Jeśli właśnie napisał do Ciebie Prezes Urzędu Ochrony Danych Osobowych, koniecznie przeczytaj poniższy tekst. Korespondencja z UODO może iść gładko i zakończyć się na jednym piśmie. Może też ciągnąć się miesiącami i w końcu sprowokować odwiedziny inspektorów UODO. Oczywiście nie każdą sprawę rozwiążemy dobrze przygotowaną i przemyślaną odpowiedzią. Niemniej jednak, warto dołożyć najwyższej staranności i nie popełniać prostych błędów.
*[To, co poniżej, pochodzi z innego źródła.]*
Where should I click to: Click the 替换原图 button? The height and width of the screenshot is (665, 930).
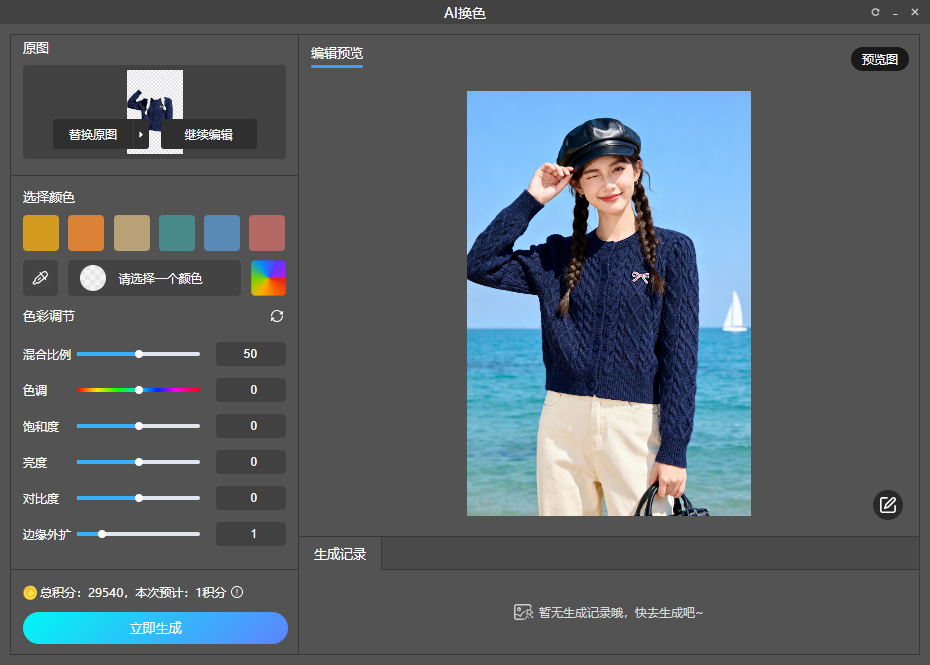(x=93, y=134)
Zapraszam na krótki kurs: Korespondencja z UODO – 7 najczęstszych błędów.
Pismo od UODO to nie koniec świata
Otrzymanie wiadomości pisemnej od instytucji publicznej, może budzić pewien niepokój. Zwłaszcza, jeśli jest to instytucja z którą nie korespondujemy na co dzień. Mam dla Ciebie dobrą i złą wiadomość związaną z wymianą pism z UODO. Zacznę od tej gorszej. Nieodpowiednia wymiana korespondencji z UODO, może skutkować wszczęciem kontroli, a nawet nałożeniem kary na Twoją organizację. Karę możesz otrzymać np. w efekcie niestosowania się do pism organu. Dobra wiadomość jest taka, że nałożenie kary lub sprowokowanie kontroli, to sytuacje bardzo rzadkie. Żeby do nich doszło, musisz naprawdę mocno zdenerwować UODO lub posiadać bardzo duże braki we wdrożeniu RODO.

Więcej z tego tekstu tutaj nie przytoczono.